La charge est lourde; difficile de ne pas l’assumer, par nature et par tempérament. Les seize ans de règne marquent, pèsent aussi, mais il faut persévérer sans relâche. Il a fallu prendre les choses en mains; la monarchie exécutive de 2001 à 2011 en a été l’une des séquences. Elle n’a pu prendre cette dimension et cette qualification que parce que d’autres acteurs n’ont pas assumé la plénitude de leurs attributions. Avec le “printemps arabe”, il a fallu une mise à plat de cette gouvernance; d’où la nouvelle Constitution. Prendre en charge les aspirations et les attentes et leur donner une réponse politique: voilà qui fonde et éclaire la loi suprême aujourd’hui en vigueur depuis quatre ans.
Des élections démocratiques ont suivi, le 25 novembre 2011, puis un nouveau cabinet dirigé par le leader d’une formation islamiste, dans l’opposition depuis une quinzaine d’années, Abdelilah Benkirane. Le cahier de charges est devenu plus astreignant dans la mesure où de grandes réformes s’imposaient à l’évidence dans tous les domaines de la vie économique et sociale, sans parler de celles d’ordre institutionnel et politique sur la consolidation de l’État de droit, la démocratie et les libertés. Du retard a été pris et ce faute d’un agenda législatif précis décliné autour de priorités et de séquences. Les deux premières années ne se sont point distinguées par un grand élan réformateur; tant s’en faut. Des difficultés au sein de la majorité, recomposée depuis octobre 2013 avec le retrait du Parti de l’Istiqlal, suppléé par le RNI, ont certainement freiné les ardeurs proclamées au départ.
Le Roi n’ignorait rien de ces insuffisances et il ne pouvait pas laisser les choses en l’état: il avait le devoir d’agir.
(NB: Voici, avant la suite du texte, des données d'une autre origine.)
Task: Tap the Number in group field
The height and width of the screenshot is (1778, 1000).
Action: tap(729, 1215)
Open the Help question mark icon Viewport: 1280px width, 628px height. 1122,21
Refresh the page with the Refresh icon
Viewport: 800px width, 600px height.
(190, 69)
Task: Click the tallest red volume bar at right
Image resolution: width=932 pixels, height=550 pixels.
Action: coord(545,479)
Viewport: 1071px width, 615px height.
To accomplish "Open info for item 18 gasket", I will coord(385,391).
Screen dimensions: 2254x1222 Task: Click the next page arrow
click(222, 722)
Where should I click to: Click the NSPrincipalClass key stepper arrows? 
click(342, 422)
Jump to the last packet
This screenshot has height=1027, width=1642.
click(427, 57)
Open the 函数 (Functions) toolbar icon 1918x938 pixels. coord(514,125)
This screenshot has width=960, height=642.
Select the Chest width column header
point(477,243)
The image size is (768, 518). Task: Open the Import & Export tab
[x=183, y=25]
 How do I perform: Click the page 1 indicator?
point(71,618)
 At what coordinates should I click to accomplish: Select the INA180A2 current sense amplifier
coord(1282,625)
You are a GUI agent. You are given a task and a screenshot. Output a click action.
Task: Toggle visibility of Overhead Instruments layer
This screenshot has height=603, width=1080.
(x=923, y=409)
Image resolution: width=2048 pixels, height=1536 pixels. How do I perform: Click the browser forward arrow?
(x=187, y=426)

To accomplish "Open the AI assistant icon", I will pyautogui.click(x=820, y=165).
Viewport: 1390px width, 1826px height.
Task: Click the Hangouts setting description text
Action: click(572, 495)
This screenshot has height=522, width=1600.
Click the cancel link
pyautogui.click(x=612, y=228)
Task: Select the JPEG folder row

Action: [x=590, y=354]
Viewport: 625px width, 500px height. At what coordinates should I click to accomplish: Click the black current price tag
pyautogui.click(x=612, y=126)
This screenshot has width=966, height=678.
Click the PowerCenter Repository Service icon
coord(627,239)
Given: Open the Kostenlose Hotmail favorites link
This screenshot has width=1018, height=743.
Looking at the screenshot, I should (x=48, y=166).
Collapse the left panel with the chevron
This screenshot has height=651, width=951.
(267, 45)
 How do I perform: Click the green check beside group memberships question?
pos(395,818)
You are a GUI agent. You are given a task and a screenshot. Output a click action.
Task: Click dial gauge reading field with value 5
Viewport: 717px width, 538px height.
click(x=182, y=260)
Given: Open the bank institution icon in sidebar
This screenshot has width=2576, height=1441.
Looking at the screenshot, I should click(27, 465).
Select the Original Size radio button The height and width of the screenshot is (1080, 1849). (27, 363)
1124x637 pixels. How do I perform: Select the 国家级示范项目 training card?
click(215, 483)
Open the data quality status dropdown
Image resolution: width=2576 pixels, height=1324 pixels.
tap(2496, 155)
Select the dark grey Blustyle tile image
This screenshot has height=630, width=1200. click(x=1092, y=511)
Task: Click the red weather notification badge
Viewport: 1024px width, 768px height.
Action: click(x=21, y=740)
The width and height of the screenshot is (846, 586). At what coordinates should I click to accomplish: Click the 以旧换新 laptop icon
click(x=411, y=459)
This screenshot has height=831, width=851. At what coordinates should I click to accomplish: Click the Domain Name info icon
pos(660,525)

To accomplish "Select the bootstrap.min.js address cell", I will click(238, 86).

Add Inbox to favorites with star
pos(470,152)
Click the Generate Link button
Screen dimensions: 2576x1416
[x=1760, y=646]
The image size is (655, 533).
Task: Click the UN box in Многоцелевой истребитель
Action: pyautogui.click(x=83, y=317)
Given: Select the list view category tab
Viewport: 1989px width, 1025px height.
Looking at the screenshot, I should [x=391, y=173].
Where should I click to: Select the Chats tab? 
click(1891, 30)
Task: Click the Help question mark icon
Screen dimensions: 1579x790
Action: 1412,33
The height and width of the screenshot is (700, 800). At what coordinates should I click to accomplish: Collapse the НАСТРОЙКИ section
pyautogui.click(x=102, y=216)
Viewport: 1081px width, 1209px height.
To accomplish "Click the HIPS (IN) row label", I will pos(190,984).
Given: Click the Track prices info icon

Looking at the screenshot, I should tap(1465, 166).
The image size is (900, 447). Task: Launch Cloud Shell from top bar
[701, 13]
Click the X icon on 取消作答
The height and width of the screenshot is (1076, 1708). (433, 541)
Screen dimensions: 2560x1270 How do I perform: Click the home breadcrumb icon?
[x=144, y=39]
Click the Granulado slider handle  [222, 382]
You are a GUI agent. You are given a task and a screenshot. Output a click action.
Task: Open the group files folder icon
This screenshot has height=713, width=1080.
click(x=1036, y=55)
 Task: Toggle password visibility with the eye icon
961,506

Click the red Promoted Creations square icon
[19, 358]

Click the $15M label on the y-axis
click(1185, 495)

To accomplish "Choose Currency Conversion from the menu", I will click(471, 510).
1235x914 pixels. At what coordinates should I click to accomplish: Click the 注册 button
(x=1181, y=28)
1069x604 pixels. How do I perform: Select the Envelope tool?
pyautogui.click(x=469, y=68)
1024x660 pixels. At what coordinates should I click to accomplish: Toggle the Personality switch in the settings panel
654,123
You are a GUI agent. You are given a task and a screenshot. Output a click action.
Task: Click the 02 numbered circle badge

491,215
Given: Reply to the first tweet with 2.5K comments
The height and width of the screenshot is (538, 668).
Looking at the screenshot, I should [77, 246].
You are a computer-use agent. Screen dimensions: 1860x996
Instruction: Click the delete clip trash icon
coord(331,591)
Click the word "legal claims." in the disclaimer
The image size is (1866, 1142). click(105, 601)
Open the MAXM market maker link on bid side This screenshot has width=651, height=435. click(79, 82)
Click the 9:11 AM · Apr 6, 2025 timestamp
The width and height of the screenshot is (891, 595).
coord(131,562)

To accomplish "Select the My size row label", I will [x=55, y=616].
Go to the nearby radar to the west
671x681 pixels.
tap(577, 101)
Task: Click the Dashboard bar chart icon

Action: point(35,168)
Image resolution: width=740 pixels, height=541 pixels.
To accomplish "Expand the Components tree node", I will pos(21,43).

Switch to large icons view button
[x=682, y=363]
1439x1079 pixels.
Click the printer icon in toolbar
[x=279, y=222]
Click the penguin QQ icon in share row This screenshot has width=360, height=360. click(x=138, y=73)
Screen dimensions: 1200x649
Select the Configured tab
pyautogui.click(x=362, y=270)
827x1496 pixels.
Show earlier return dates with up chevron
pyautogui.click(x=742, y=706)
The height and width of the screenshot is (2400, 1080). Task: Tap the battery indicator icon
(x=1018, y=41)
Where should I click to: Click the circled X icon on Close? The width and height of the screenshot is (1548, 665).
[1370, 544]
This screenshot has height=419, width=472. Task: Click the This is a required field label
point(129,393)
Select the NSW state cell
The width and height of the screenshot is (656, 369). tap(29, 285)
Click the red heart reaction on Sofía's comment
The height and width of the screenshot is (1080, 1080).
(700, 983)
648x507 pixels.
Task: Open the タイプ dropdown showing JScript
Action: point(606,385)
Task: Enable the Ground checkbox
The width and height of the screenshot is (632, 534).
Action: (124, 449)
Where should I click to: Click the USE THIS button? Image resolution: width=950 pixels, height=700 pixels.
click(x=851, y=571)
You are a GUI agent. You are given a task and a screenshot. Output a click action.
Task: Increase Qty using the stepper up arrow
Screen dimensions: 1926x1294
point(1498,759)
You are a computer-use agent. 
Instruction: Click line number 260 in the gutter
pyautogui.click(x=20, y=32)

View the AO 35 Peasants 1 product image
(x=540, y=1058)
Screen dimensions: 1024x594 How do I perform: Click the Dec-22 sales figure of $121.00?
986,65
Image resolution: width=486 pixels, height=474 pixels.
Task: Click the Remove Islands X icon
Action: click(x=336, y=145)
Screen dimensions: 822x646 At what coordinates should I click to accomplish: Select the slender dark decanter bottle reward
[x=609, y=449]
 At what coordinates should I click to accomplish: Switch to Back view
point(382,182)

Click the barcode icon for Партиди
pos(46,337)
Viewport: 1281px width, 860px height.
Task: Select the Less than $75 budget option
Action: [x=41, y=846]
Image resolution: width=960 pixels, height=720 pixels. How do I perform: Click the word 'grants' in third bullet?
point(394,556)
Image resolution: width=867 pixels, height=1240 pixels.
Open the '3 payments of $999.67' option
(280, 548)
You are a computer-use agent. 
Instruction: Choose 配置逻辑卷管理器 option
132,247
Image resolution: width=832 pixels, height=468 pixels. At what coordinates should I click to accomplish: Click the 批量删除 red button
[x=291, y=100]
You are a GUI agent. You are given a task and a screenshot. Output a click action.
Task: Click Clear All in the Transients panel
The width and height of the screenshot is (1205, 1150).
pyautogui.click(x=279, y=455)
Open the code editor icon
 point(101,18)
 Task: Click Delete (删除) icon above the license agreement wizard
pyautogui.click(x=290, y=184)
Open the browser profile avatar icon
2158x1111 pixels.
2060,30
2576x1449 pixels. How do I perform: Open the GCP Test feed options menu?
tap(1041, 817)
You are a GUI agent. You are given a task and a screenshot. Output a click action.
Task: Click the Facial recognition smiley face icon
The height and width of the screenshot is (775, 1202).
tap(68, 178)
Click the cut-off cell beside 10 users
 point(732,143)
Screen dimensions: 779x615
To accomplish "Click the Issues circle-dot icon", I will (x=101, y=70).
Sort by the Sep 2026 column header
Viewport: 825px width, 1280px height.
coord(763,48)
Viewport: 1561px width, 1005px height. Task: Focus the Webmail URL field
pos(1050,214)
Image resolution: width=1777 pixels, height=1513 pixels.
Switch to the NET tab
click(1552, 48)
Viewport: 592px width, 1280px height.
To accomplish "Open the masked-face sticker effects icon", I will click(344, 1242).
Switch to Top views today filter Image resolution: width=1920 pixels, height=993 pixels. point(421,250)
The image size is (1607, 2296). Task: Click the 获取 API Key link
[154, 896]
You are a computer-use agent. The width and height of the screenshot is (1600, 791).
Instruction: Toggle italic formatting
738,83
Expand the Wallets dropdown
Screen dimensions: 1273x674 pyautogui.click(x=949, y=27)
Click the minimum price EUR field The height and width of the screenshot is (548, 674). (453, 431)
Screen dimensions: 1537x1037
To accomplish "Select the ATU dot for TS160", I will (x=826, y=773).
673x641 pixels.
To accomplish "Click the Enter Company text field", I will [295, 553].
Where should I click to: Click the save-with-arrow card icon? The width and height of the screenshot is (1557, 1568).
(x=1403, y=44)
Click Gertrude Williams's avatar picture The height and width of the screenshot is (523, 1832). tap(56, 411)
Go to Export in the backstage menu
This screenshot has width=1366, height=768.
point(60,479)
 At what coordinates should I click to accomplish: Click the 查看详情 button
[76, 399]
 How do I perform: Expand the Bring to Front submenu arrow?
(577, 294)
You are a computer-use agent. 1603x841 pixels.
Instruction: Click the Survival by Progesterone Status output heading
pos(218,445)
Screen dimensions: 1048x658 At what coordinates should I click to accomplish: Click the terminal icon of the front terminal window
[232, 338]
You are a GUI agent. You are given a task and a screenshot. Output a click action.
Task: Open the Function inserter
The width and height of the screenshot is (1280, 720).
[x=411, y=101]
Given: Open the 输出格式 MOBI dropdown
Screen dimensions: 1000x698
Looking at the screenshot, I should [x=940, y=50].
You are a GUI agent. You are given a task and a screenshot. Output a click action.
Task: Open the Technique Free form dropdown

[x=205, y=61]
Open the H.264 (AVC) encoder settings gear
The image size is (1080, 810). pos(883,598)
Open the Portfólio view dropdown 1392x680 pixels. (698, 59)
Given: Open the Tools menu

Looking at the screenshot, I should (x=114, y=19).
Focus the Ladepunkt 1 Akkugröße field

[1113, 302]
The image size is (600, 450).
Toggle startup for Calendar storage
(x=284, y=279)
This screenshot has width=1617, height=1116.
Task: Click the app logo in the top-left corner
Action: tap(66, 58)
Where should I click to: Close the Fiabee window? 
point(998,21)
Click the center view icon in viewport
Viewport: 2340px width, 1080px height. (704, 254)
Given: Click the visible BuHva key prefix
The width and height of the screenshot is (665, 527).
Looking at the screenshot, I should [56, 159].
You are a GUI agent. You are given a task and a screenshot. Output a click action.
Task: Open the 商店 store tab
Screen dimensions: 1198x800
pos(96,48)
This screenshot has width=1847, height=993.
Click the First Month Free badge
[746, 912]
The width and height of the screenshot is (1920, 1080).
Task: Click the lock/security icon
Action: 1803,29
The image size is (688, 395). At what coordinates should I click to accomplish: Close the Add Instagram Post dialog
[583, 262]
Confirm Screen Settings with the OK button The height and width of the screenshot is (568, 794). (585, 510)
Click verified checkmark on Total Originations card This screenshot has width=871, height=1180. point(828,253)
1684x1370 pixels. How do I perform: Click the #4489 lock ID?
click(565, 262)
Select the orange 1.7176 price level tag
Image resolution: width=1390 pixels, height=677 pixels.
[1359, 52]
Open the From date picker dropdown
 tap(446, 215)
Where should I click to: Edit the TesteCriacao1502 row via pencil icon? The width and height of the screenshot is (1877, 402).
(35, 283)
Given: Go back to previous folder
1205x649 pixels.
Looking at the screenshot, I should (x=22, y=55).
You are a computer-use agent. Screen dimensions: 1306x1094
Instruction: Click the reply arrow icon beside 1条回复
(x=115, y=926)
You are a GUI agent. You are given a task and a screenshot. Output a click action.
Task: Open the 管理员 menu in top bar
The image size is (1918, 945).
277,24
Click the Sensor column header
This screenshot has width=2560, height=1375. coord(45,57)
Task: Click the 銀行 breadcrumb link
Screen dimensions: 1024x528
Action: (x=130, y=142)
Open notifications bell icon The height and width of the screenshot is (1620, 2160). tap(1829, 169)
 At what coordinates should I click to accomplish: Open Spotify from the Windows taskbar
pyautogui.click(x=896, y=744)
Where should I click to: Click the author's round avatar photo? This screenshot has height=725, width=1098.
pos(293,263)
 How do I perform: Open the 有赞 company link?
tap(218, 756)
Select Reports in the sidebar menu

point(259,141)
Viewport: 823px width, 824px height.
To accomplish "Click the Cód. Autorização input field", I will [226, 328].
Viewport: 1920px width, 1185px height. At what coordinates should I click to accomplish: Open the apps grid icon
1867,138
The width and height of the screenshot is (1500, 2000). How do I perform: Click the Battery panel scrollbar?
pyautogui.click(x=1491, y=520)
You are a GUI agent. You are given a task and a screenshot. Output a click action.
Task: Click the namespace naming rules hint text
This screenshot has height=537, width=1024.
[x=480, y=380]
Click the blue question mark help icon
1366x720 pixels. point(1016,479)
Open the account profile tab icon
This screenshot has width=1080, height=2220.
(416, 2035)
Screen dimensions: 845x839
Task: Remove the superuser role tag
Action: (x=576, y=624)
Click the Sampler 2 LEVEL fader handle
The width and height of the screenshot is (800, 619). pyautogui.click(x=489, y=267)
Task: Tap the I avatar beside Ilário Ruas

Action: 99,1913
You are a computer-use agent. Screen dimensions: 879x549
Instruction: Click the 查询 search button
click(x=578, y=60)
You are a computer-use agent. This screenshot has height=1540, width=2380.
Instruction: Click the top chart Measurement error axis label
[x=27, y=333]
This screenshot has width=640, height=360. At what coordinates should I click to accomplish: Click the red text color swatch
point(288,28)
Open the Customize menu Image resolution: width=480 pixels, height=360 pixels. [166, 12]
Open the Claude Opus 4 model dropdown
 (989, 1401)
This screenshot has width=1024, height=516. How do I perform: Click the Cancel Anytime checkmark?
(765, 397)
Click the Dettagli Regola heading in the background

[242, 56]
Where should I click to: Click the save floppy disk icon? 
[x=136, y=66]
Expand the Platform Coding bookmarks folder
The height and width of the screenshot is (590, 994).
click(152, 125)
Il l’a fait en mettant l’accent, à diverses occasions, sur la situation de secteurs éminents comme l’éducation, la justice; sans oublier à l’occasion de recadrer le gouvernement dès lors qu’il lui paraissait nécessaire d’intervenir sur les principes du pluralisme ou encore des valeurs. Arbitre-chef, il était aussi régulateur du fait de sa mission de garant du bon fonctionnement des institutions et de la préservation de la cohésion sociale. Dans le même temps, il était le recours de tous parce que tel est aussi un pan de son job tel que consacré par la Constitution. Dans son esprit, le souci de ne pas perdre de vue le cap est fondamental. S’il ne doit pas évacuer les “résistances” ni les corporatismes, son statut le distingue de celui de tous les autres acteurs: hiérarchiquement d’abord, politiquement aussi en ce sens qu’il n’est soumis à aucun agenda électoral et que, partant, l’électoralisme partisan des uns et des autres n’entre pas dans sa comptabilité. C’est une dynamique qu’il veut imprimer et s’il assure le suivi des grands chantiers, il ne se désintéresse pas de la proximité, du terrain, de l’écoute des doléances des plus humbles, ce monde d’exclus et de “sans voix”.
Un équilibre subtil doit être trouvé dans les multiples formes de déploiement de son action. Démocrate, il veille à ne pas interférer dans la vie des partis ni dans l’élection de leurs dirigeants. A ce titre, il croit à la dialectique sociale et aux larges aspirations de libre choix des militants et des citoyens. Mais il se trouve que les bureaucraties partisanes peinent à se réformer dans le sens des principes posés par la nouvelle loi sur les partis d’avril 2002, complétés par celle d’octobre 2011. D’où le décalage qu’offre aujourd’hui le système partisan en place par rapport aux besoins et aux exigences de la société. Retour aux électeurs donc, en dernière instance, pour activer un processus de rénovation et de reprofilage des formations actuelles! La conduite des réformes commande de l’autorité et de la détermination. Quelle que soit la bonne volonté d’un gouvernement, le soutien royal est nécessaire.
Mais cet appui n’est pas inconditionnel –une sorte de “chèque en blanc”– tant il est vrai que l’action et les réformes doivent s’inscrire dans une démarche globale cohérente, répondant pleinement aux objectifs qui lui sont assignés. Dans des cas, un cadrage suffit –et c’est ce qui relève des attributions du Conseil des ministres, présidé par le Roi-; dans d’autres, c’est de recadrage qu’il s’agit pour corriger, mettre en perspective, préciser les mesures et leurs effets. Au total, au-delà de son statut constitutionnel qui est –et qui est resté– prépondérant, le Souverain exerce une magistrature morale, d’influence et de régulation. Et le peuple marocain ne comprendrait pas qu’il n’en soit pas ainsi !... C’est aussi cela le job royal.